• _RECORDS SUPPLIED_
--- START ---

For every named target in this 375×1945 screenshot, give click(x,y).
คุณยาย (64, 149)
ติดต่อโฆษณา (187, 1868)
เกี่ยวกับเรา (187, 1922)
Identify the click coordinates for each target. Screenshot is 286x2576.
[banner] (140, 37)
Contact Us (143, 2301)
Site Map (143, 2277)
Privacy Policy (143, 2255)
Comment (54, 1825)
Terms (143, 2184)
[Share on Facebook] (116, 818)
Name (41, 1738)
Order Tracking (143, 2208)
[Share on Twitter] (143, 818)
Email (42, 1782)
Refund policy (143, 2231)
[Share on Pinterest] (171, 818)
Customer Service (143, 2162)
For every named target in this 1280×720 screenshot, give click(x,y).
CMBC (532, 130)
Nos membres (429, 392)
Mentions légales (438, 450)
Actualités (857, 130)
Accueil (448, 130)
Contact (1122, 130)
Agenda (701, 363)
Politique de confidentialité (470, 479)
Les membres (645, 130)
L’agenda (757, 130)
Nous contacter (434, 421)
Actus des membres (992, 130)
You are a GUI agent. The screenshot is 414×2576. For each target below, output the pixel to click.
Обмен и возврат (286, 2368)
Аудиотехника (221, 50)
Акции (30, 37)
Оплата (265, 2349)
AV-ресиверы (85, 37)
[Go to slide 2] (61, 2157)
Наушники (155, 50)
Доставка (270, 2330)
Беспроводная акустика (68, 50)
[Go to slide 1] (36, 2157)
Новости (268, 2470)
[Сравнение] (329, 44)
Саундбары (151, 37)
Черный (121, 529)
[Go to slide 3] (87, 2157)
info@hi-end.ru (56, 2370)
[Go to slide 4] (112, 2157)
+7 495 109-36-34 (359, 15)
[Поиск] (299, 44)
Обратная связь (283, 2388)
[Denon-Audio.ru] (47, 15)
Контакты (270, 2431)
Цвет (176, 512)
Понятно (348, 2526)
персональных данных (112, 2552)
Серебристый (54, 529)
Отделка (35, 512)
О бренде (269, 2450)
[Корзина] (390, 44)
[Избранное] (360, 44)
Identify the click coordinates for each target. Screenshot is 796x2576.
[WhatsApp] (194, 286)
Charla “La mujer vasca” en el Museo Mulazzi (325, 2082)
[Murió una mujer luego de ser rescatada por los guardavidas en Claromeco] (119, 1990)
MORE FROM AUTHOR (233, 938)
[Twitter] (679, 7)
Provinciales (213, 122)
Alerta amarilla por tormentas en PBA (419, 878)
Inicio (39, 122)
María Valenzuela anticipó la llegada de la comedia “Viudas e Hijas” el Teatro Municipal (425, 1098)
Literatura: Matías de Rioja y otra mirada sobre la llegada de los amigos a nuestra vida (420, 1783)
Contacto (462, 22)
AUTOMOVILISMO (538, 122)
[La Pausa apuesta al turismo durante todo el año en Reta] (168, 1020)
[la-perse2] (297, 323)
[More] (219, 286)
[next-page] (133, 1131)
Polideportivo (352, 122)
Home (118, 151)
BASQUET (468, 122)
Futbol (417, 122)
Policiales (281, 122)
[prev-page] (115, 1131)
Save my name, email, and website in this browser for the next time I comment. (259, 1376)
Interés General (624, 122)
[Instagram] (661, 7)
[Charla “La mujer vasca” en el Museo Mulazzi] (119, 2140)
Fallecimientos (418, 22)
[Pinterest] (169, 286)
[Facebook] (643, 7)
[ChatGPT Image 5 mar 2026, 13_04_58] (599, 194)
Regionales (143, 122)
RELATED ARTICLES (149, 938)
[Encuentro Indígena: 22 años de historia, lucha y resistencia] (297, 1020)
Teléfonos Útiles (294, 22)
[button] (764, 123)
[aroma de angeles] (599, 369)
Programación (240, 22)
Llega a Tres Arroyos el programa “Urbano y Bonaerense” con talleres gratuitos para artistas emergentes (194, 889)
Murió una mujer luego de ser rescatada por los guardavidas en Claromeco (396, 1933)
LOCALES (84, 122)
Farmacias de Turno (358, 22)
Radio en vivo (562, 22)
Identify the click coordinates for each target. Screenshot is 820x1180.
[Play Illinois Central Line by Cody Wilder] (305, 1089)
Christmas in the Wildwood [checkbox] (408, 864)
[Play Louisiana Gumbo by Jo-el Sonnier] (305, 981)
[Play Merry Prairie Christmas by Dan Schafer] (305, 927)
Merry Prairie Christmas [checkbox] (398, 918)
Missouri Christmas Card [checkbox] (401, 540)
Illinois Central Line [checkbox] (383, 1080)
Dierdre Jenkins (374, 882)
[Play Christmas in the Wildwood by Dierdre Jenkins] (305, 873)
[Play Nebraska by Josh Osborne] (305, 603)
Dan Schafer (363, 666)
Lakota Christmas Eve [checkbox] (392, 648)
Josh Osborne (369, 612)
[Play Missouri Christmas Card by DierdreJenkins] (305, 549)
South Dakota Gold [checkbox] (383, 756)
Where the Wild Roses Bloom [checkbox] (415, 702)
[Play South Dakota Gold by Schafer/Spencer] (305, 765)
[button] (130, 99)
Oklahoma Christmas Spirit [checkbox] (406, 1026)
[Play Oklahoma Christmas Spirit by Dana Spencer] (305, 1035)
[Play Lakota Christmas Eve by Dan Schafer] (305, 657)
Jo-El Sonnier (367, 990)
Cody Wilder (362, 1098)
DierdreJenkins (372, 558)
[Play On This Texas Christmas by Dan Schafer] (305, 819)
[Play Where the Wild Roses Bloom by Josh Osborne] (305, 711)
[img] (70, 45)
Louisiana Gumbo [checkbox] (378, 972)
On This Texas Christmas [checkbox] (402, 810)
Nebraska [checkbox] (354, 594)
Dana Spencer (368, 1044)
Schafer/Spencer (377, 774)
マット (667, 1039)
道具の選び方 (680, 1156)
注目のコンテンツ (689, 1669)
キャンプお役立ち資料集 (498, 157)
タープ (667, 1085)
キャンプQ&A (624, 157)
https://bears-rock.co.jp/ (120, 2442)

--- END ---

• _WHAT THE EXERCISE ASKS_
This task calls for every entry above to be transcribed exactly.

• _SOLUTION TO THIS PROBLEM_
For every named target in this 375×1945 screenshot, give click(x,y).
คุณยาย (64, 149)
ติดต่อโฆษณา (187, 1868)
เกี่ยวกับเรา (187, 1922)
Identify the click coordinates for each target. Screenshot is 286x2576.
[banner] (140, 37)
Contact Us (143, 2301)
Site Map (143, 2277)
Privacy Policy (143, 2255)
Comment (54, 1825)
Terms (143, 2184)
[Share on Facebook] (116, 818)
Name (41, 1738)
Order Tracking (143, 2208)
[Share on Twitter] (143, 818)
Email (42, 1782)
Refund policy (143, 2231)
[Share on Pinterest] (171, 818)
Customer Service (143, 2162)
For every named target in this 1280×720 screenshot, give click(x,y).
CMBC (532, 130)
Nos membres (429, 392)
Mentions légales (438, 450)
Actualités (857, 130)
Accueil (448, 130)
Contact (1122, 130)
Agenda (701, 363)
Politique de confidentialité (470, 479)
Les membres (645, 130)
L’agenda (757, 130)
Nous contacter (434, 421)
Actus des membres (992, 130)
You are a GUI agent. The screenshot is 414×2576. For each target below, output the pixel to click.
Обмен и возврат (286, 2368)
Аудиотехника (221, 50)
Акции (30, 37)
Оплата (265, 2349)
AV-ресиверы (85, 37)
[Go to slide 2] (61, 2157)
Наушники (155, 50)
Доставка (270, 2330)
Беспроводная акустика (68, 50)
[Go to slide 1] (36, 2157)
Новости (268, 2470)
[Сравнение] (329, 44)
Саундбары (151, 37)
Черный (121, 529)
[Go to slide 3] (87, 2157)
info@hi-end.ru (56, 2370)
[Go to slide 4] (112, 2157)
+7 495 109-36-34 (359, 15)
[Поиск] (299, 44)
Обратная связь (283, 2388)
[Denon-Audio.ru] (47, 15)
Контакты (270, 2431)
Цвет (176, 512)
Понятно (348, 2526)
персональных данных (112, 2552)
Серебристый (54, 529)
Отделка (35, 512)
О бренде (269, 2450)
[Корзина] (390, 44)
[Избранное] (360, 44)
Identify the click coordinates for each target. Screenshot is 796x2576.
[WhatsApp] (194, 286)
Charla “La mujer vasca” en el Museo Mulazzi (325, 2082)
[Murió una mujer luego de ser rescatada por los guardavidas en Claromeco] (119, 1990)
MORE FROM AUTHOR (233, 938)
[Twitter] (679, 7)
Provinciales (213, 122)
Alerta amarilla por tormentas en PBA (419, 878)
Inicio (39, 122)
María Valenzuela anticipó la llegada de la comedia “Viudas e Hijas” el Teatro Municipal (425, 1098)
Literatura: Matías de Rioja y otra mirada sobre la llegada de los amigos a nuestra vida (420, 1783)
Contacto (462, 22)
AUTOMOVILISMO (538, 122)
[La Pausa apuesta al turismo durante todo el año en Reta] (168, 1020)
[la-perse2] (297, 323)
[More] (219, 286)
[next-page] (133, 1131)
Polideportivo (352, 122)
Home (118, 151)
BASQUET (468, 122)
Futbol (417, 122)
Policiales (281, 122)
[prev-page] (115, 1131)
Save my name, email, and website in this browser for the next time I comment. (259, 1376)
Interés General (624, 122)
[Instagram] (661, 7)
[Charla “La mujer vasca” en el Museo Mulazzi] (119, 2140)
Fallecimientos (418, 22)
[Pinterest] (169, 286)
[Facebook] (643, 7)
[ChatGPT Image 5 mar 2026, 13_04_58] (599, 194)
Regionales (143, 122)
RELATED ARTICLES (149, 938)
[Encuentro Indígena: 22 años de historia, lucha y resistencia] (297, 1020)
Teléfonos Útiles (294, 22)
[button] (764, 123)
[aroma de angeles] (599, 369)
Programación (240, 22)
Llega a Tres Arroyos el programa “Urbano y Bonaerense” con talleres gratuitos para artistas emergentes (194, 889)
Murió una mujer luego de ser rescatada por los guardavidas en Claromeco (396, 1933)
LOCALES (84, 122)
Farmacias de Turno (358, 22)
Radio en vivo (562, 22)
Identify the click coordinates for each target. Screenshot is 820x1180.
[Play Illinois Central Line by Cody Wilder] (305, 1089)
Christmas in the Wildwood [checkbox] (408, 864)
[Play Louisiana Gumbo by Jo-el Sonnier] (305, 981)
[Play Merry Prairie Christmas by Dan Schafer] (305, 927)
Merry Prairie Christmas [checkbox] (398, 918)
Missouri Christmas Card [checkbox] (401, 540)
Illinois Central Line [checkbox] (383, 1080)
Dierdre Jenkins (374, 882)
[Play Christmas in the Wildwood by Dierdre Jenkins] (305, 873)
[Play Nebraska by Josh Osborne] (305, 603)
Dan Schafer (363, 666)
Lakota Christmas Eve [checkbox] (392, 648)
Josh Osborne (369, 612)
[Play Missouri Christmas Card by DierdreJenkins] (305, 549)
South Dakota Gold [checkbox] (383, 756)
Where the Wild Roses Bloom [checkbox] (415, 702)
[Play South Dakota Gold by Schafer/Spencer] (305, 765)
[button] (130, 99)
Oklahoma Christmas Spirit [checkbox] (406, 1026)
[Play Oklahoma Christmas Spirit by Dana Spencer] (305, 1035)
[Play Lakota Christmas Eve by Dan Schafer] (305, 657)
Jo-El Sonnier (367, 990)
Cody Wilder (362, 1098)
DierdreJenkins (372, 558)
[Play On This Texas Christmas by Dan Schafer] (305, 819)
[Play Where the Wild Roses Bloom by Josh Osborne] (305, 711)
[img] (70, 45)
Louisiana Gumbo [checkbox] (378, 972)
On This Texas Christmas [checkbox] (402, 810)
Nebraska [checkbox] (354, 594)
Dana Spencer (368, 1044)
Schafer/Spencer (377, 774)
マット (667, 1039)
道具の選び方 (680, 1156)
注目のコンテンツ (689, 1669)
キャンプお役立ち資料集 (498, 157)
タープ (667, 1085)
キャンプQ&A (624, 157)
https://bears-rock.co.jp/ (120, 2442)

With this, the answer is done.